**Task item:**
Please write out only the lines from the line with "You are a computer-use" to the line with "The width and", inclusive, exactly as they stand below, without the pictures.

**The data:**
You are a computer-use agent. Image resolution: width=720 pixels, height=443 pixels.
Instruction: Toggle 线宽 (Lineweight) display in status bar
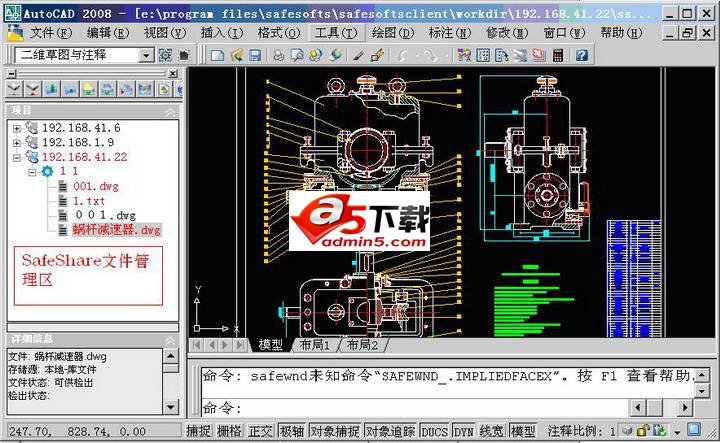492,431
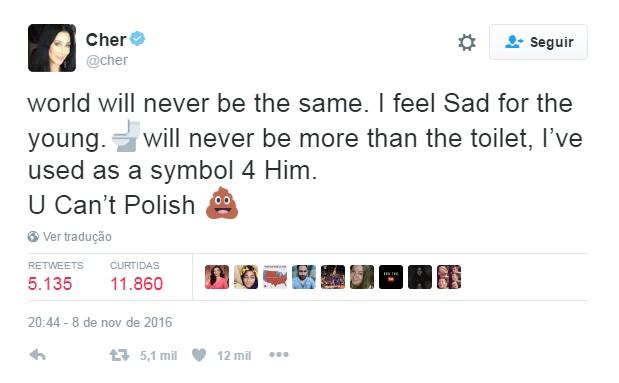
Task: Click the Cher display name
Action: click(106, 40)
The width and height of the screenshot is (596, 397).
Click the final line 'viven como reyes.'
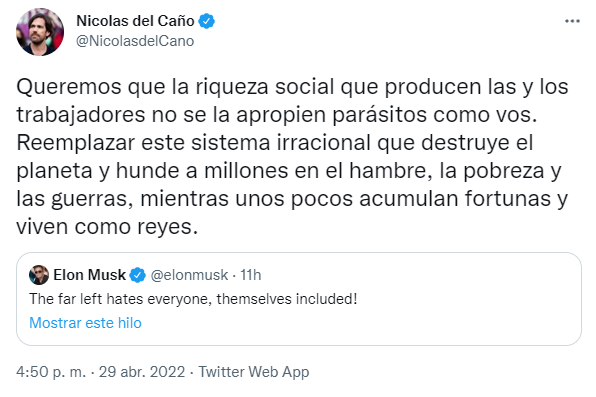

---

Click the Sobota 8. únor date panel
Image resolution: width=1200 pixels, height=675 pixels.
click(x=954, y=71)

**Problem solution:**
You are a computer-use agent. Image resolution: width=720 pixels, height=443 pixels.
Instruction: Toggle 线宽 (Lineweight) display in status bar
492,431
Task: Click the Cher display name
Action: click(106, 40)
The width and height of the screenshot is (596, 397).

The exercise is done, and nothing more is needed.